KEY POINTS:
Corrections Association president Beven Hanlon today supported a call for prison staff to be properly equipped for the job following a riot at the weekend.
New Zealand First MP Ron Mark said yesterday that prison staff should be provided with stab-proof vests and armed with electric stun guns.
Today Mr Hanlon said: "Police have handcuffs, batons, pepper spray and stab-proof vests to keep them safe from the people they may come into contact with.
"Corrections officers...only have a cotton uniform. Yet every day on every shift corrections officers are expected to walk amongst the very people that the police may come across."
But it was not just a matter of arming all the staff and expecting everything to work out, Mr Hanlon said.
"We need to address the entire management of prisoners and to train staff in de-escalation techniques so that these tools don't need to be used in the first place."
Mr Hanlon said New Zealand's prisons were becoming more and more violent with "stabbings, riots, serious beatings and murders".
"If we are expected to continue to do this job we must have the tools to do it safely," he said.
Procedures at the restive Rimutaka Prison in Upper Hutt are now being overhauled following the weekend riot and earlier incidents.
Up to 15 inmates took control of their block at the unit for five hours on Saturday, some scaling the roof, damaging walls and bashing skylights during the rampage.
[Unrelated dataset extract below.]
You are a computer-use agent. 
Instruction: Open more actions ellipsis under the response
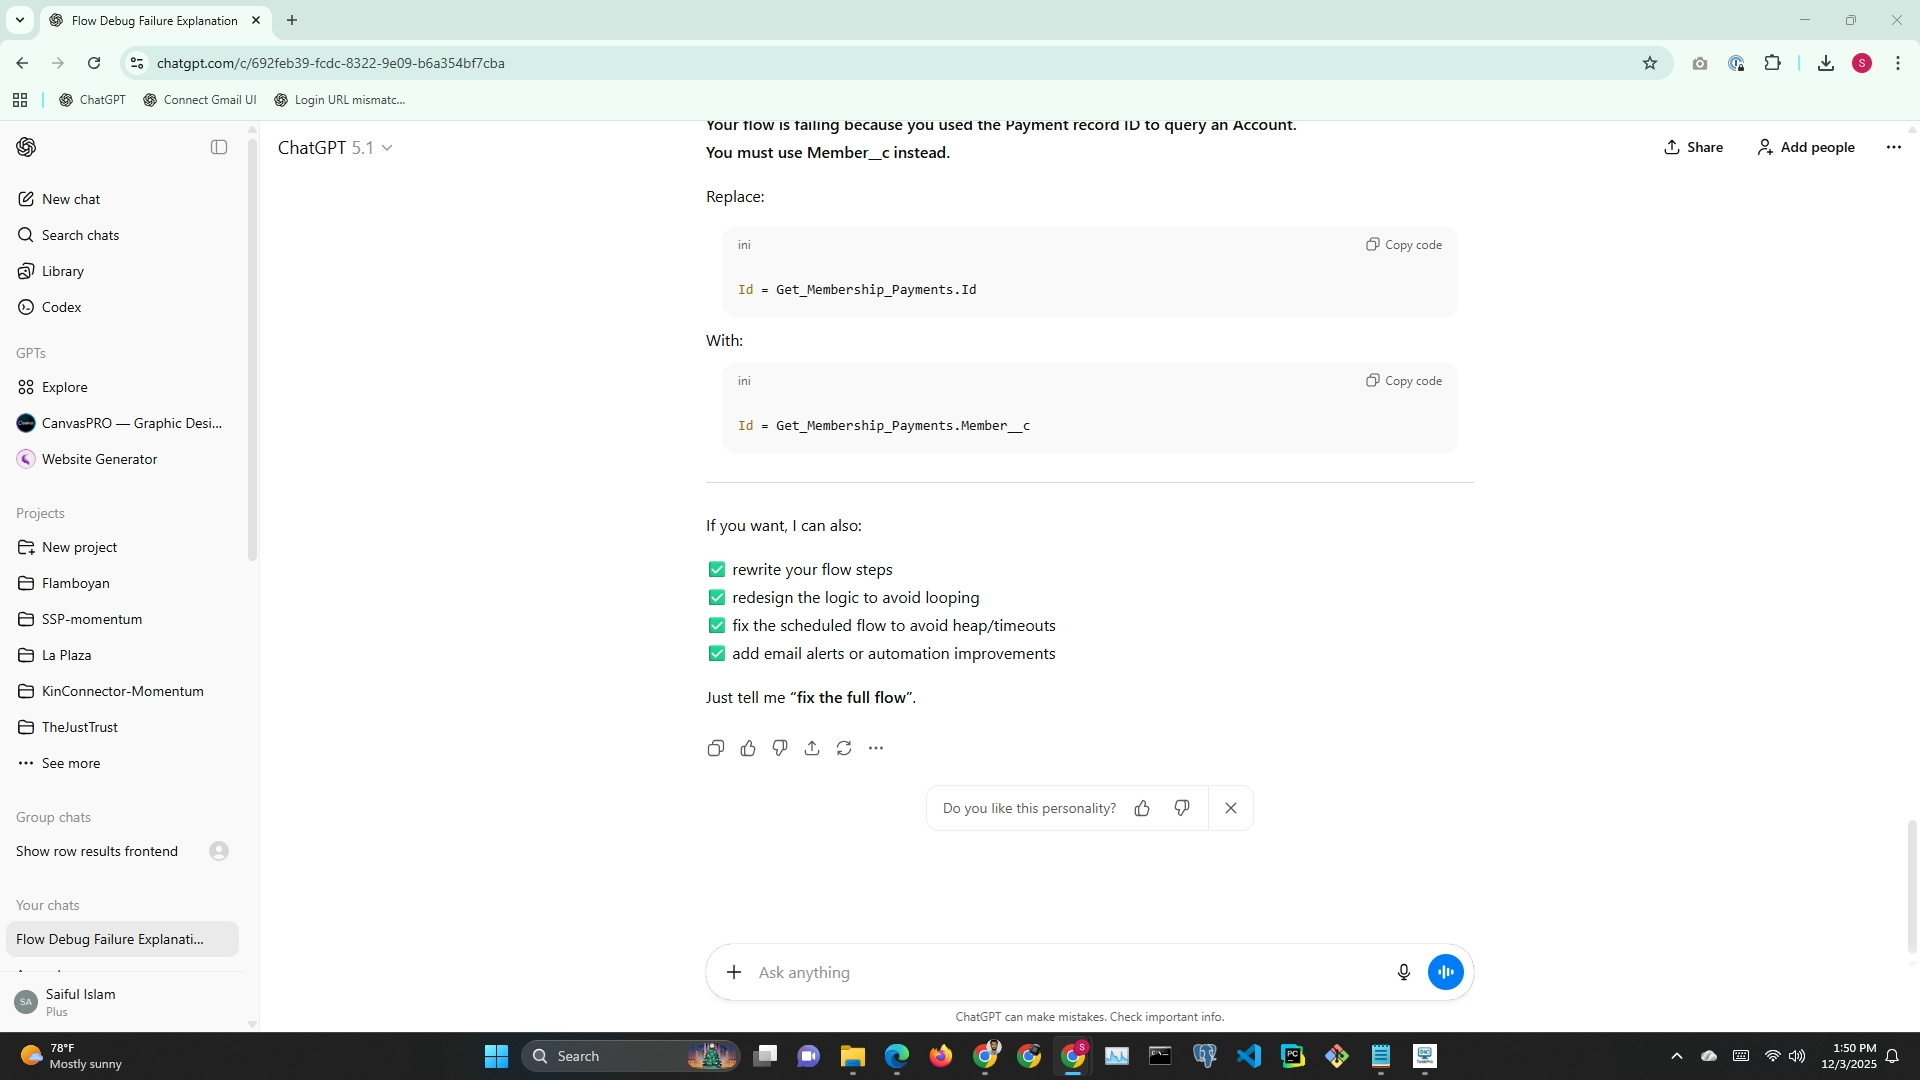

Police and off-duty prison officers were called in to regain order.
Corrections Department chief executive Barry Matthews said today Rimutaka Prison was returning to normal and the department was investigating how the prisoners were able to riot as they did.
The rioting youths were being held in isolation and questioned over who started Saturday's fracas and criminal charges were likely, he told Radio New Zealand.
The investigation was taking place against a background of changes to the way things were done at the Rimutaka unit, one of three in the country.
"We've had more difficulty with this youth unit than with any of the others. Obviously we want to know why we have had the problems, when we haven't had the same problems with the other units," he said.
Mr Matthews added: "We've already started making some changes. It's a matter of changing the culture of the prison."